begin Extract
I Could of Danced All Night
”I Could of Danced All Night” —TikTok Post https://www.tiktok.com/@thenotoriousdid/video/7252801583040236842
“We could of had him; we should of had him; but we let Bin Laden get away.” —A Commentary
Yikes! What’s happening to our language?
First, some background: Lyricist Alan Lerner and composer Frederick Loewe joined forces to create the Broadway hit My Fair Lady, starring Rex Harrison and Julie Andrews. The 1956 play won six Tony Awards, including Best Musical. It also set a record for longest run on Broadway up to that time.
Based on the 1938 film adaptation of George Bernard Shaw’s play Pygmalion, My Fair Lady delights anyone who relishes the English language. Professor Henry Higgins and phonetics expert Colonel Hugh Pickering pluck flower girl Eliza Doolittle with a strong Cockney accent from the Covent Garden vegetable market and set out to teach her to speak “proper English.” Their goal: to pass her off as a duchess at an embassy ball.
In 1964, Harrison joined with Audrey Hepburn (replacing Julie Andrews) to star in the movie version of the play. It garnered eight Academy Awards, include Best Picture and Best Actor. Marni Nixon supplied the soprano voice for Miss Hepburn, as she did for Deborah Kerr in The Kind and I and Natalie Wood in West Side Story.
end Extract
begin Data shown
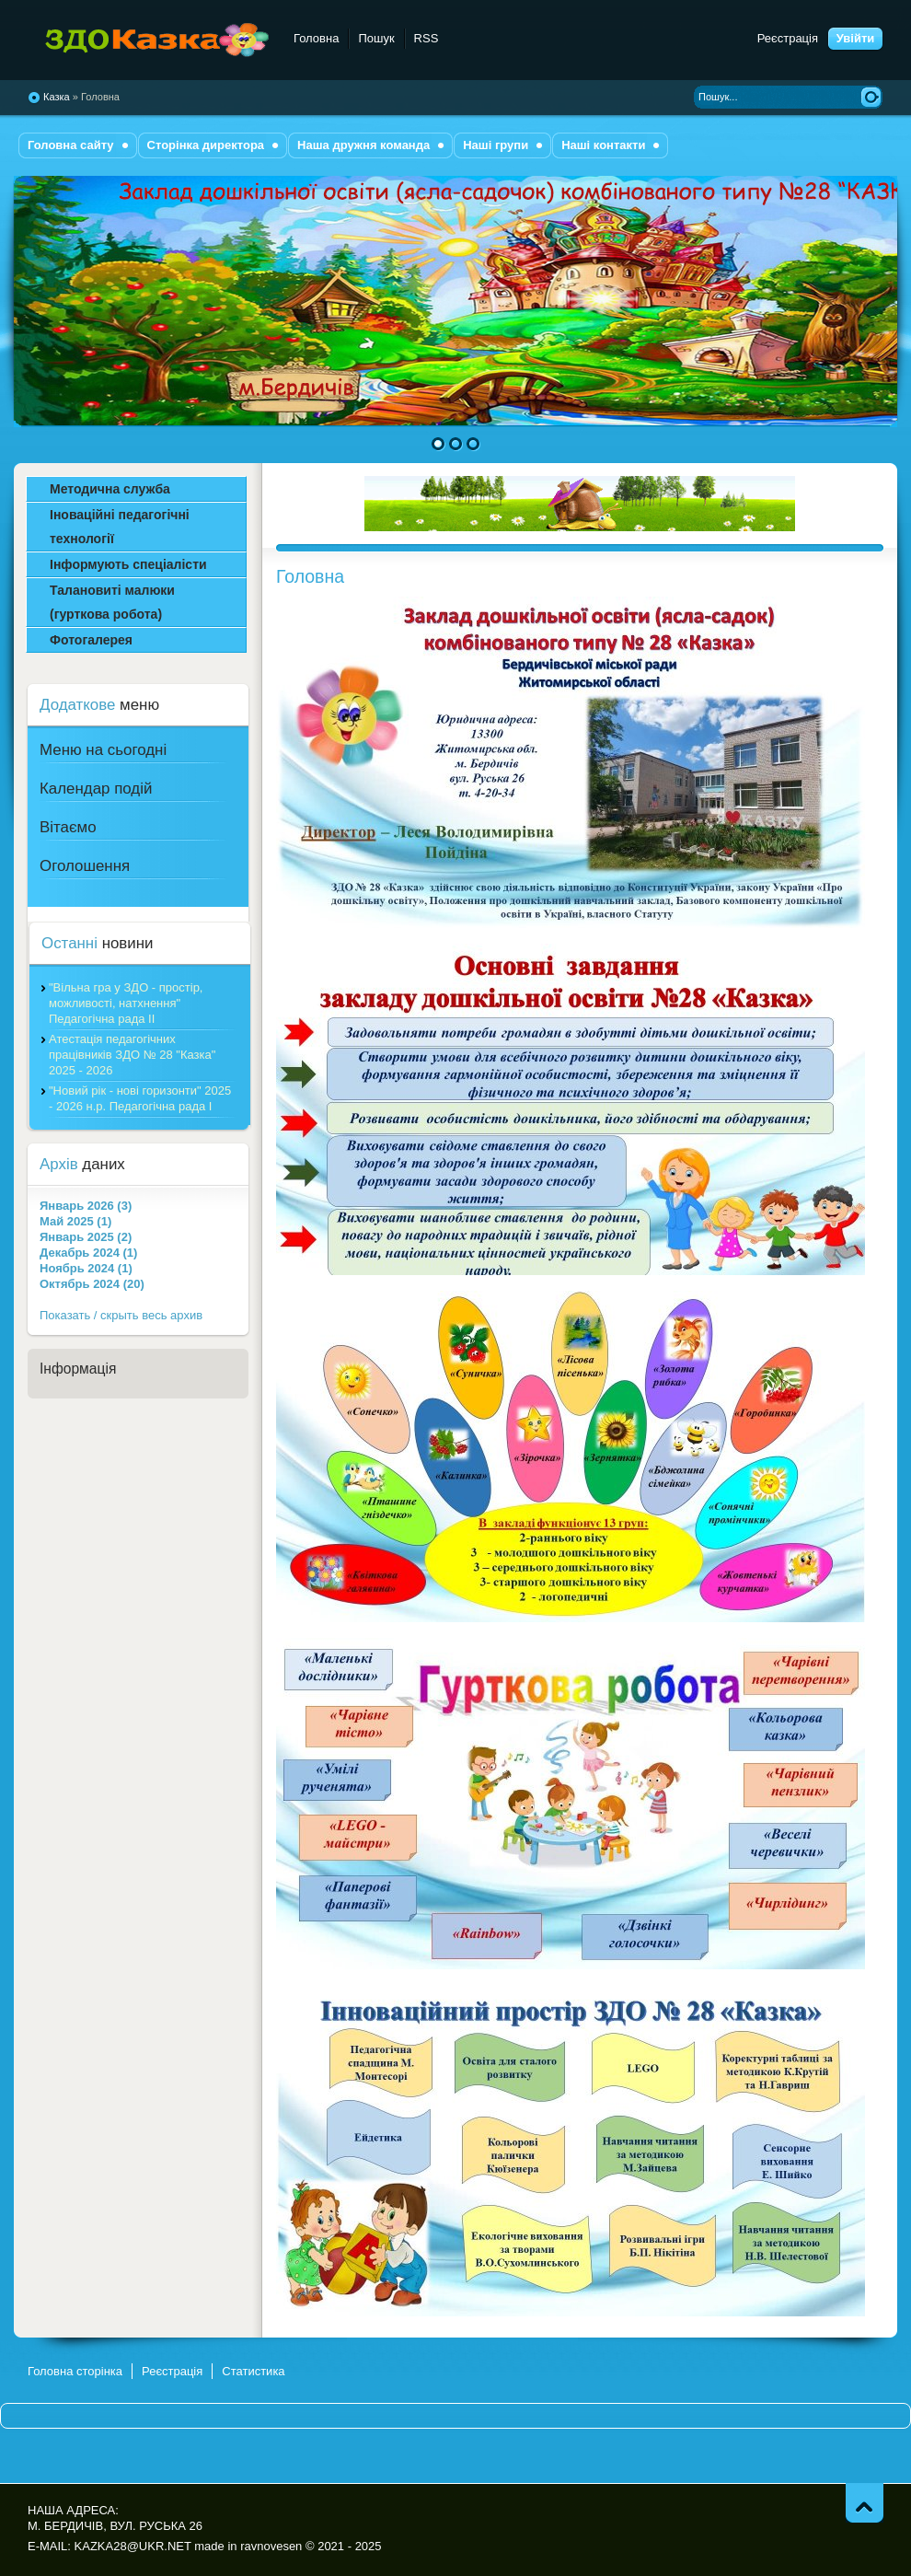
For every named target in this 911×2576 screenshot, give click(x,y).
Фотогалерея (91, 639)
end Data shown
begin Data shown
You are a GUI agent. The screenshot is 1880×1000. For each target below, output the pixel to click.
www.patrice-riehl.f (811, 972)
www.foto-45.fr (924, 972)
end Data shown
## Goal 1
Copy out the stretch of the records from the line containing "For every named" through the line containing "Фотогалерея (91, 639)", word for word.
## Goal 2
Pick up the piece on My Fair Lady and "could of" right after its last sentence and keep writing.

## Right answer 1
For every named target in this 911×2576 screenshot, give click(x,y).
Фотогалерея (91, 639)

## Right answer 2
My Fair Lady is packed with music still played today: “On the Street Where You Live,” “The Rain in Spain,” “Get Me to the Church on Time,” and, of course, “I Could Have Danced All Night.” Listen to Julie Andrews in the Original Broadway Play. Listen to The Notorious Did on TikTok.
Which brings us to the problem treated in today’s Write Better Blog.
We can cure the problem with just a quick toe in the water.
Here's a quick, 90-second discussion._________________________________________________
Toe-in-the-Water Discussion
Today, we tackle another grammatical blunder made by those who write what they hear, not what they read, and certainly not what they study.
In the Write Better Blog titled “Going … Going … Went,” we learned that the helping verb have must always join with the past participle to form what’s called the perfect tense.
Proper examples include:
“He has gone to second base.”
“The guards have drunk wine.”
“We have seen the play.”
Often the helping verb have gets additional help from another helping verb could. We can thus show what might have happened, but didn’t by writing:
“He could have gone to second base.”
“The guards could have drunk the wine.”
“We could have seen the play.”
When someone speaks the words “could have,” they often use the contracted form “could’ve.” Unfortunately, that sounds like “could of.” And thus the many millions of people who write what they hear commit the blunder:
“I could of danced all night.”
“We could of had him; we should of had him; but we let Bin Laden get away.”
If you listen to the Julie Andrews version linked above, you won’t even here “could’ve” and certainly not “could of.” Actually you’ll hear the perfectly enunciated “I could have danced all night.
To get an idea of how many people make this mistake, just Google® “I could of danced all night.” Or Google® another song title, “It could of been you,” and you’ll freak at the number of people who write “could of” instead of “could have.”
So make sure you never use the word “of” to join a verb to a sentence. The expressions “should of,” “would of,” and “could of” are malapropisms. They should read, “should have,” “would have,” and “could have.”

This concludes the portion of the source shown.